Carter’s database findings are already providing a new avenue of research for universities or other institutions with so-called “body farms,” where human decomposition in the elements is studied.
Carter cautioned that developing such a formula would require partnerships with law enforcement, medical examiners and years worth of data. He added several universities have already sought him out to talk about the pig decomposition study, including one in Australia that’s establishing a body farm.
Carter’s pig carcass research, with co-authors, was published in the journal Forensic Science International last year and was based on 10 decomposition studies conducted on Chaminade’s campus.
Joined by some colleagues, Carter is also hoping to present on separate research findings next year at the 77th annual Conference of the American Academy of Forensic Sciences in Baltimore.
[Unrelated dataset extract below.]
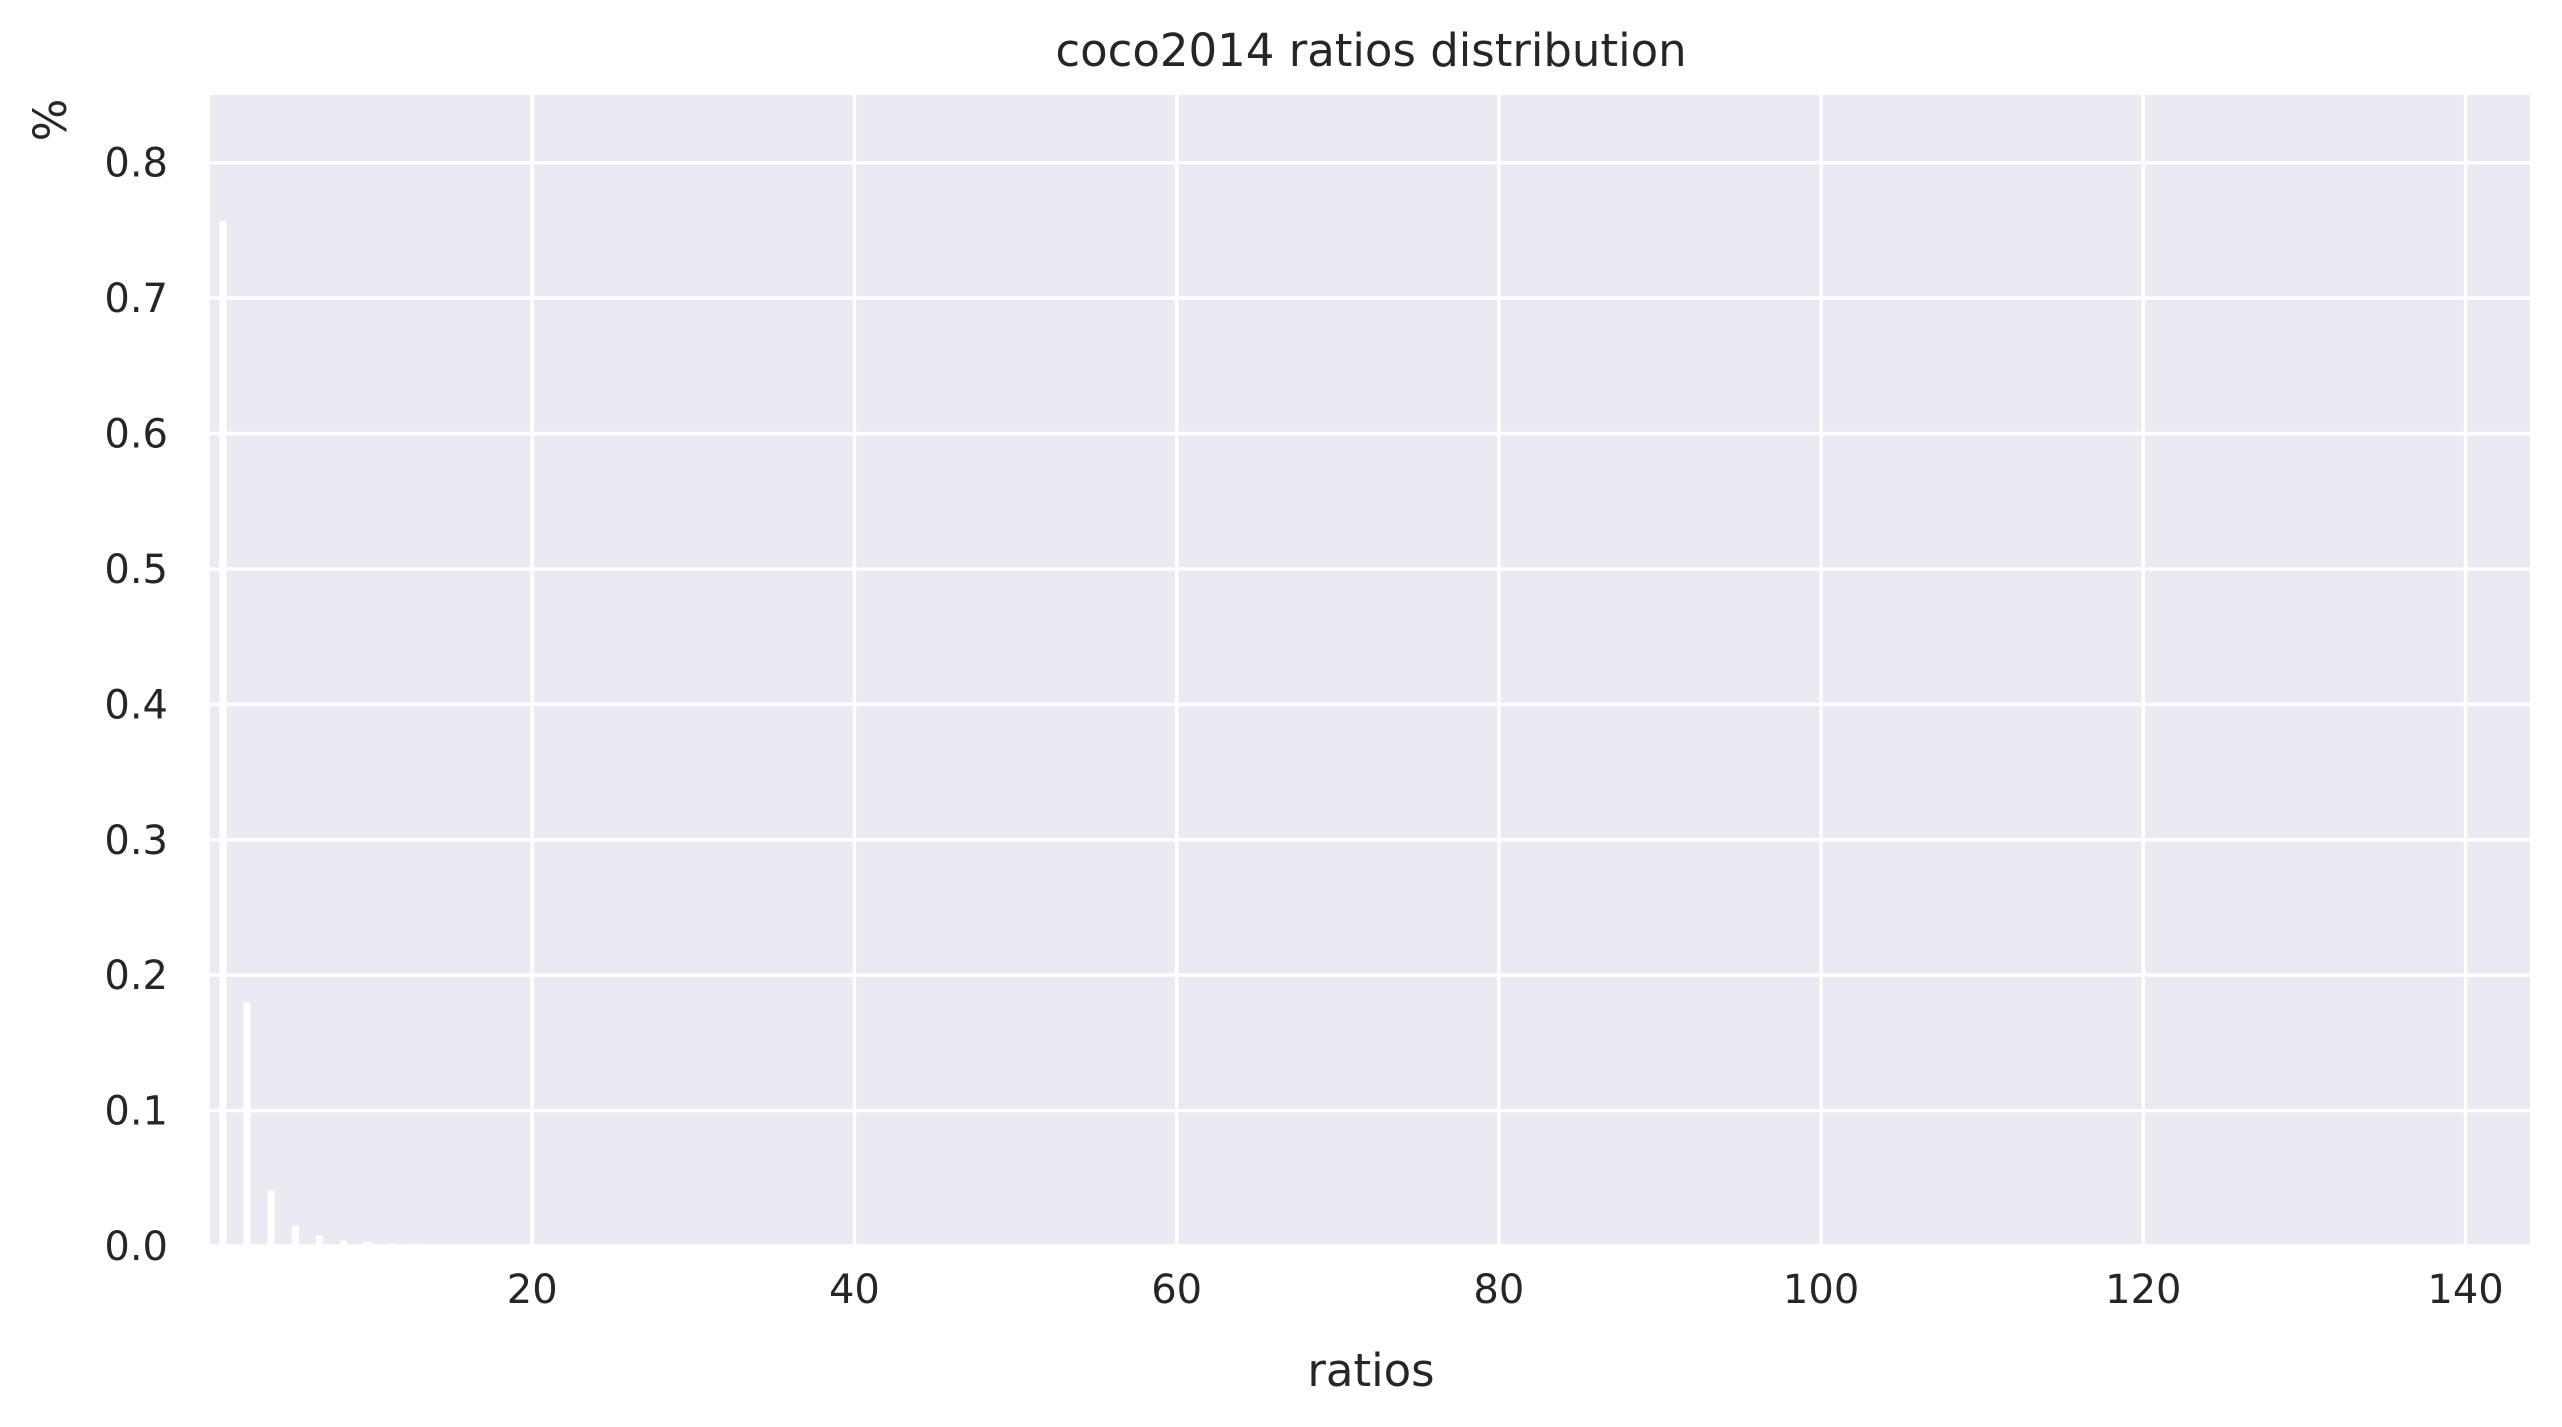 The image size is (2562, 1427). I want to click on bars, so click(356, 733).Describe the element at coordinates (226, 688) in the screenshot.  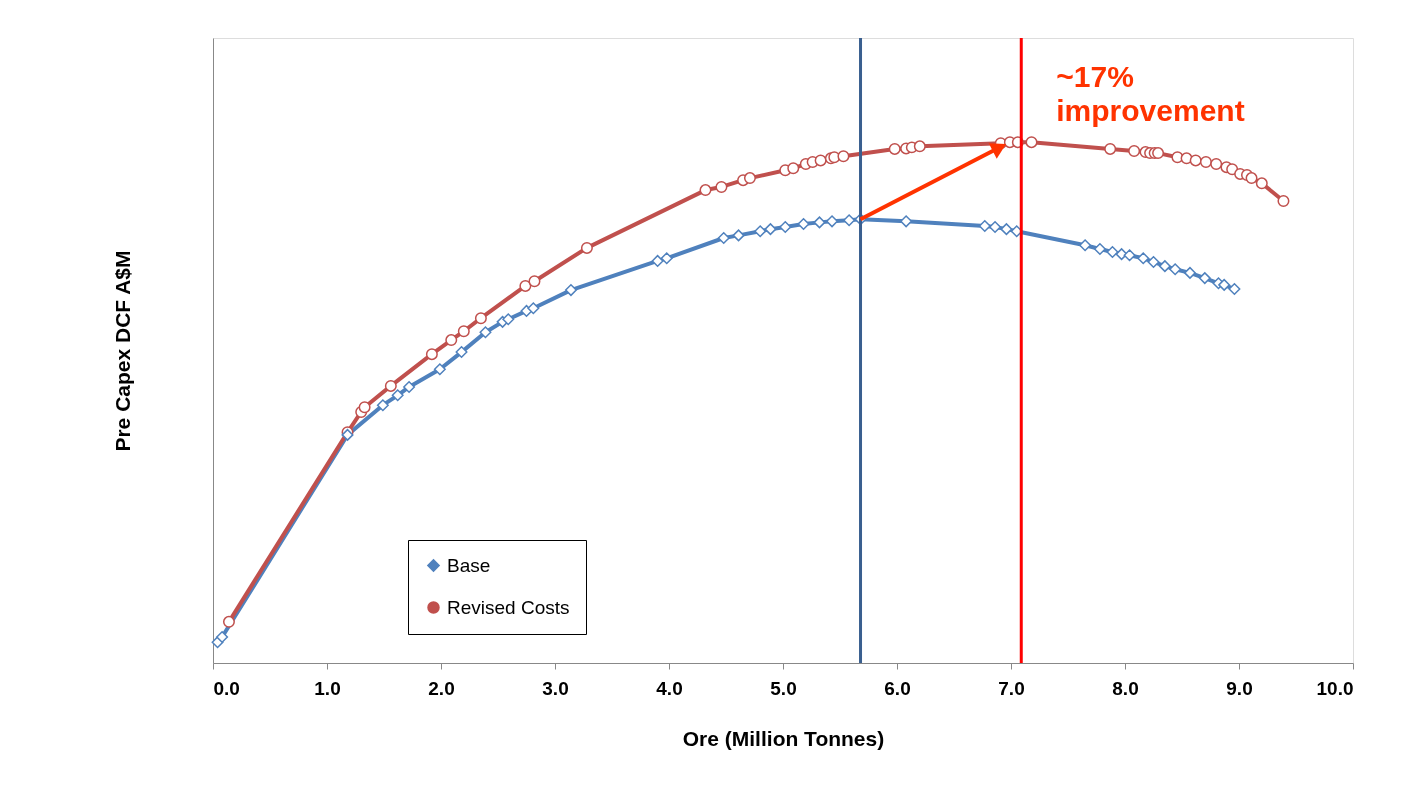
I see `x-tick-label: 0.0` at that location.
That presentation is set to focus on investigations with the Honolulu Medical Examiner’s Office.
Carter is an expert consultant for the office and is often brought onto cases to help determine whether findings during forensic investigations or autopsies are consistent with natural processes of death.
The presentation developed for the Baltimore conference, he said, incorporates data from 250 cases that offer insight into how authorities could use previous death investigations to inform future ones.
For example, he said, the database he is developing could allow a forensic investigator to more readily determine if a particular mark on a body is consistent—or not—with a natural death.
“You have essentially a reference database. In forensic science, you would refer to it as your knowns—like a database of fingerprints,” he said. “People underestimate the power of ruling stuff out.”